Friday, Jul. 16, 1965
The Downhill Winds
Although it is surrounded by water, Manhattan Island has always had water problems. In 1664 Peter Stuyvesant surrendered New York (then called Nieuw Amsterdam) to the British partly because of a shortage of potable water. In 1881 a drought forced New York firemen to learn how to extinguish blazes with dynamite instead of water. In 1949 the city declared a Dry Friday, when residents were asked to stay out of their bathtubs and showers and go unshaven to ease a water shortage. Last week, in the midst of the worst drought they have faced in this century, New Yorkers could get a glass of water in a restaurant only if they specifically asked for it. Residents were forbidden (on pain of fines) to water lawns or gardens, wash cars, turn on fountains. In Manhattan men's rooms, signs cautioned: DON'T FLUSH FOR EVERYTHING.

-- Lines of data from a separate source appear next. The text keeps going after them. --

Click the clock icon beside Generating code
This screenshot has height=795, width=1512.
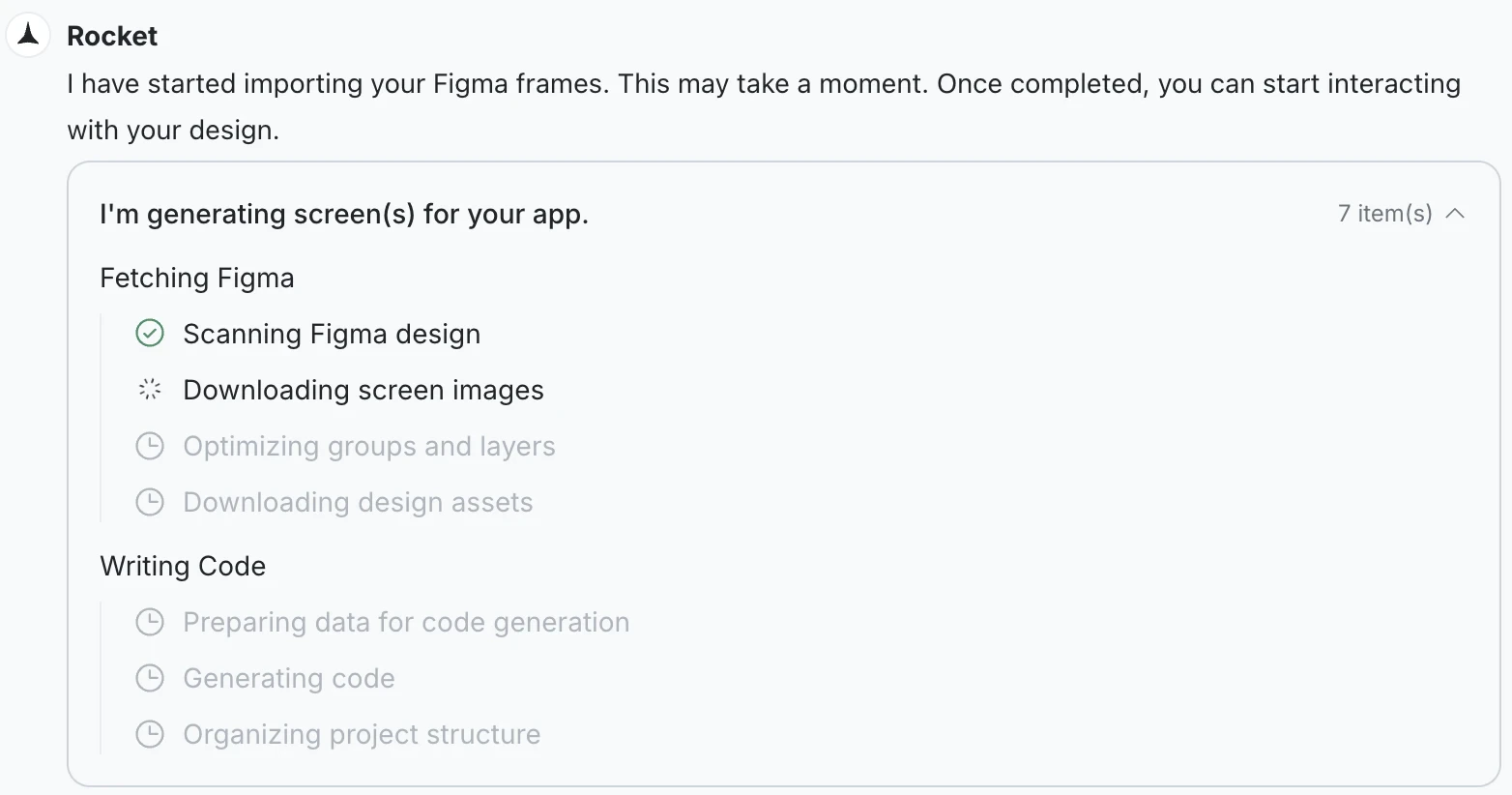coord(150,677)
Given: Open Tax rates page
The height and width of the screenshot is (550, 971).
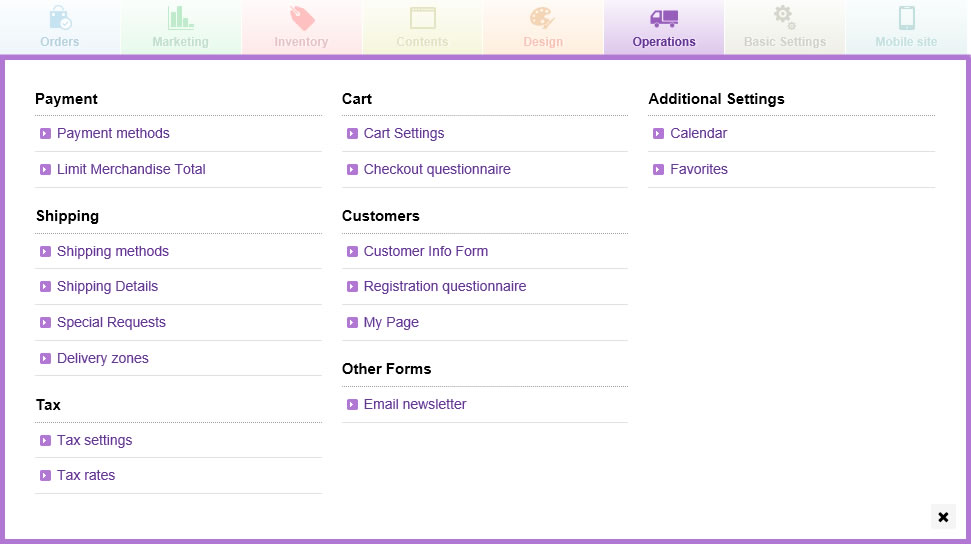Looking at the screenshot, I should coord(86,475).
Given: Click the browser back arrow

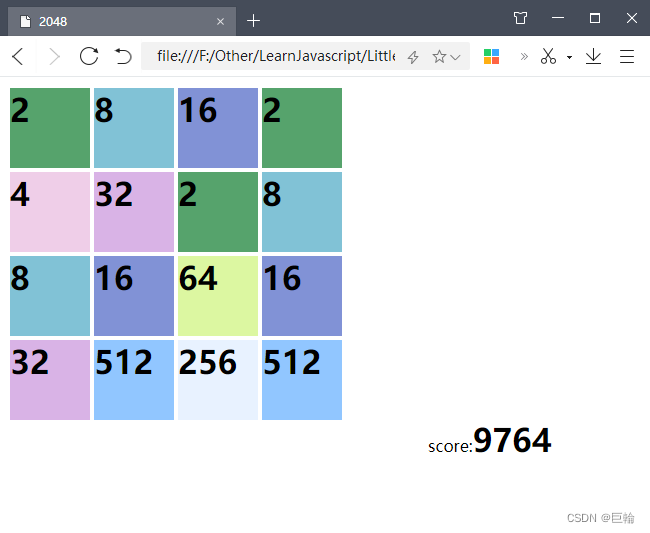Looking at the screenshot, I should 18,56.
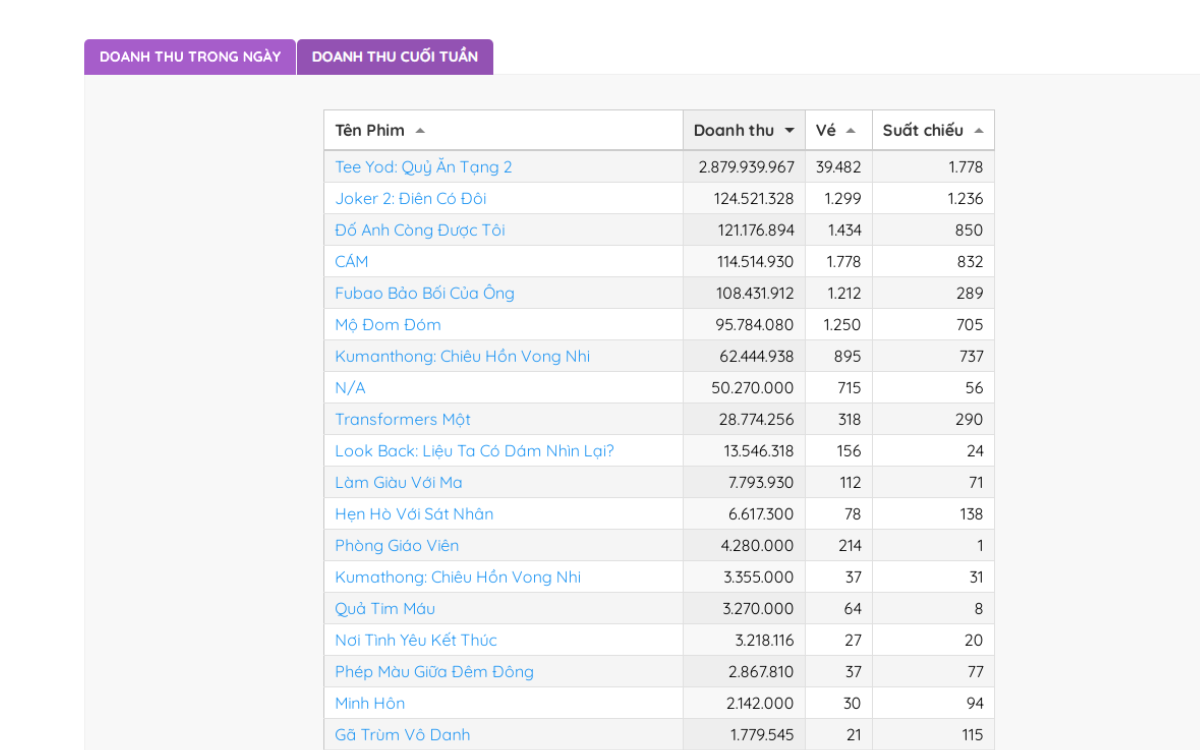Sort table by Tên Phim arrow
This screenshot has height=750, width=1200.
(x=420, y=131)
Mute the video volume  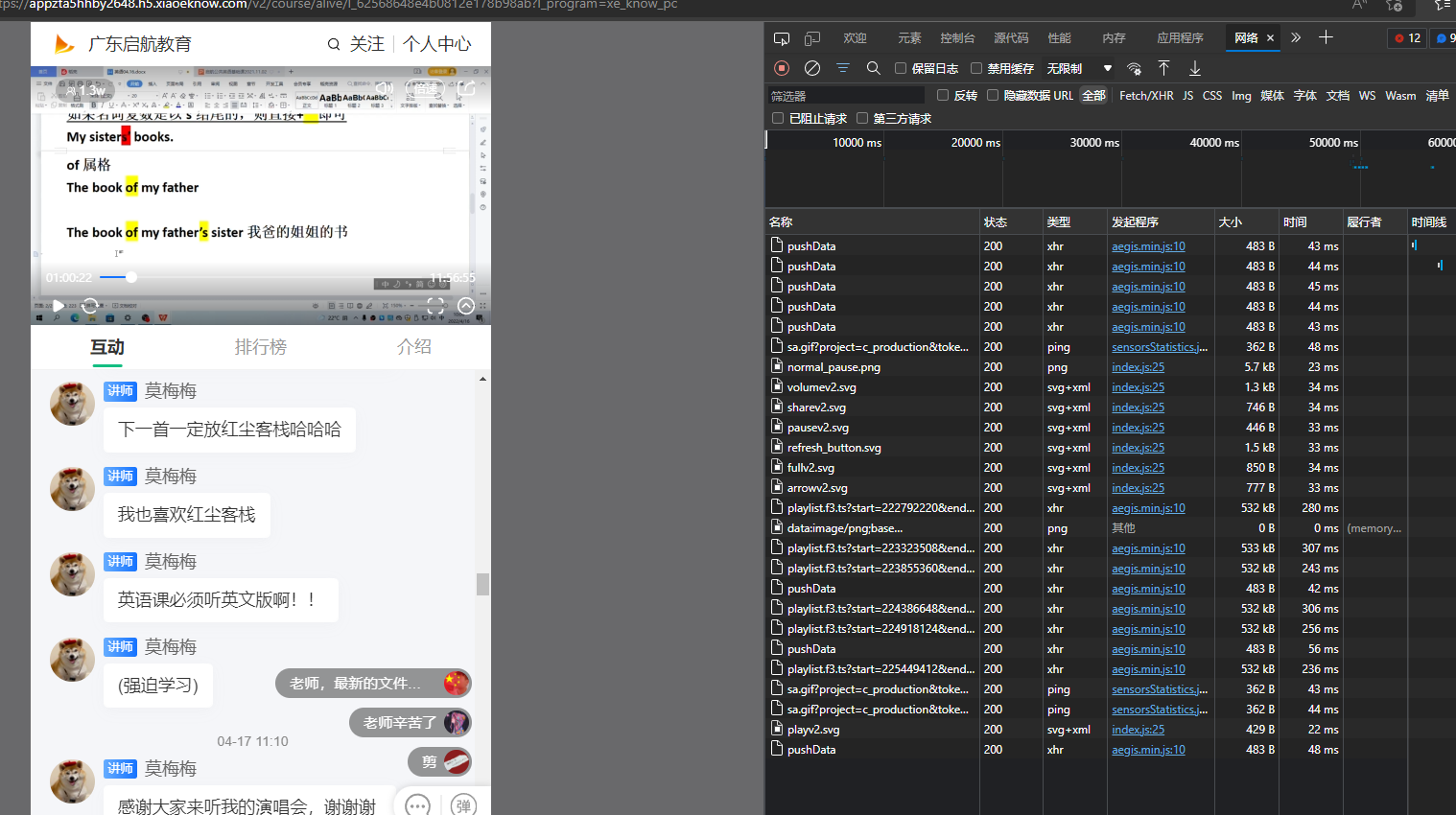pos(385,88)
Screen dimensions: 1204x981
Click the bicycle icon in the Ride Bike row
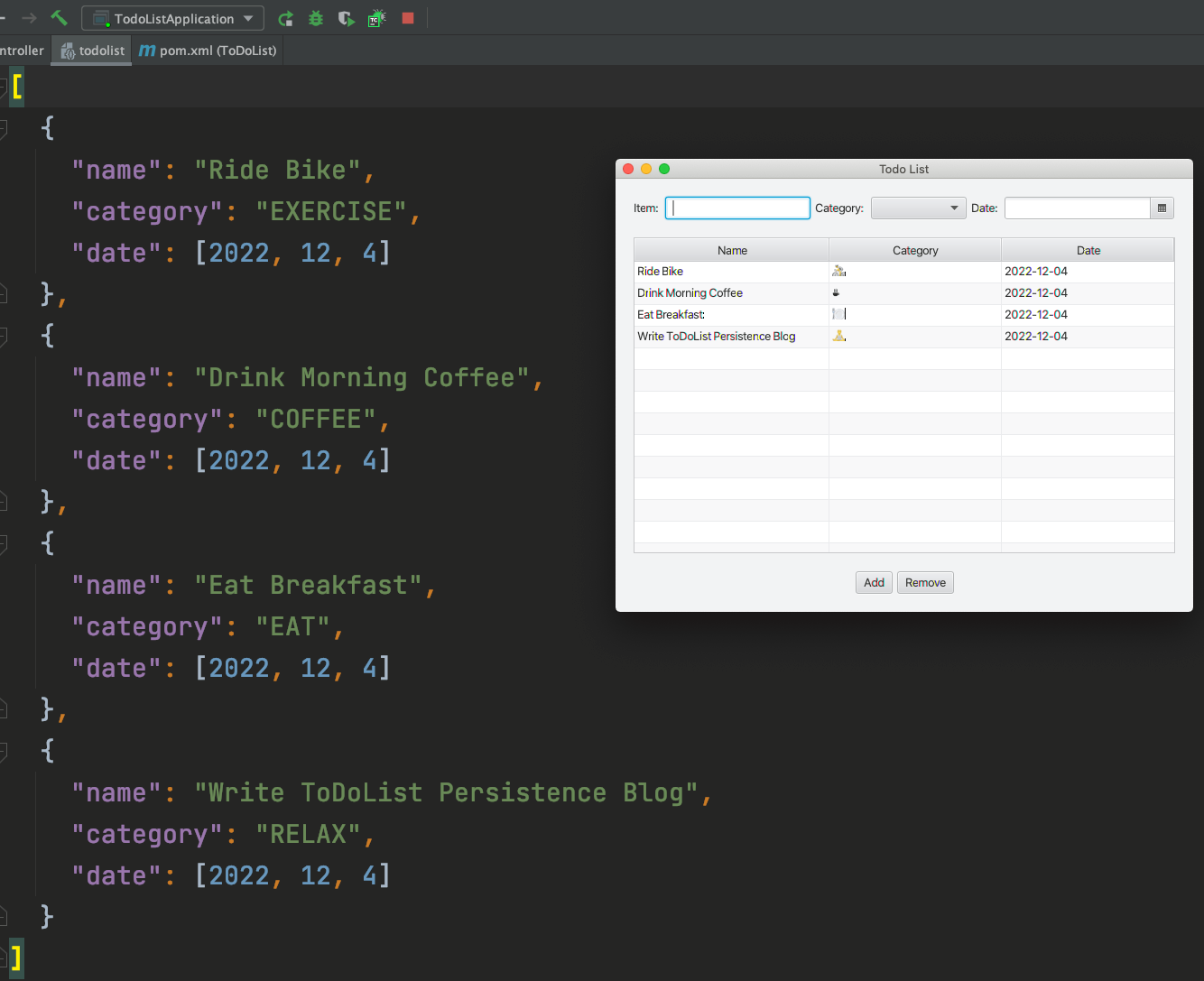point(838,270)
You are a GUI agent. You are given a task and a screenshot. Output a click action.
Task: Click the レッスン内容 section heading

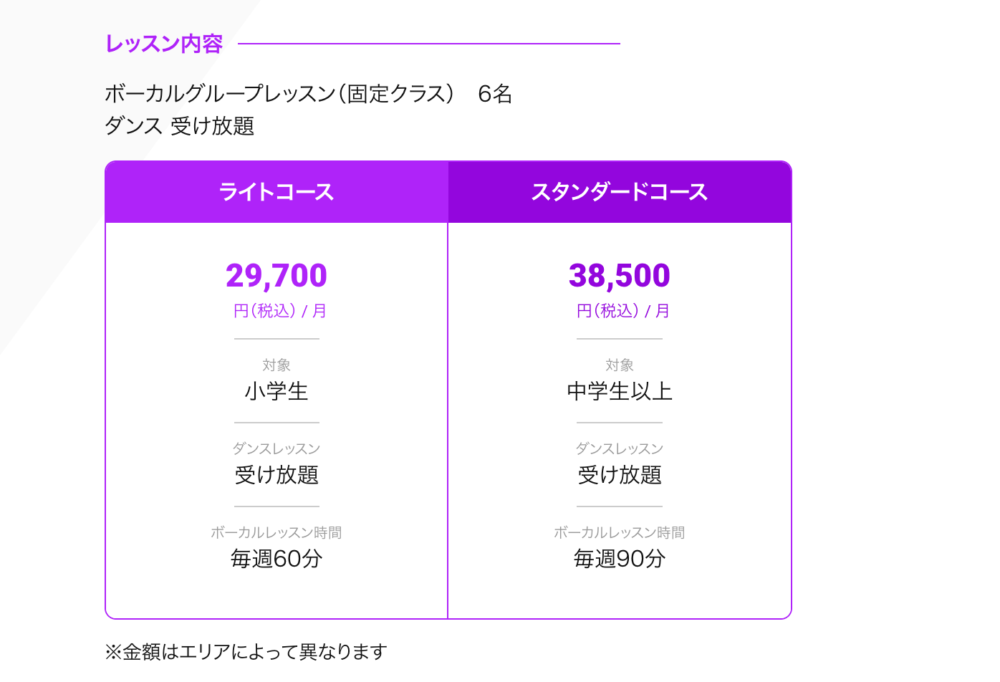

So far this year, New York City's 1,500-sq.-mi. watershed system has received only 131 in. of precipitation, well below the 80-year average of 23 in. for the first half of the year. In normal times, the city's industries and 8,000,000 inhabitants use a daily per-capita average of 154 gal. By dint of the restrictions imposed, that average is now down to 125 gal. and may be cut even more. As of last week, New York City's 476.5 billion-gal.-capacity reservoirs held only 240.7 billion gal.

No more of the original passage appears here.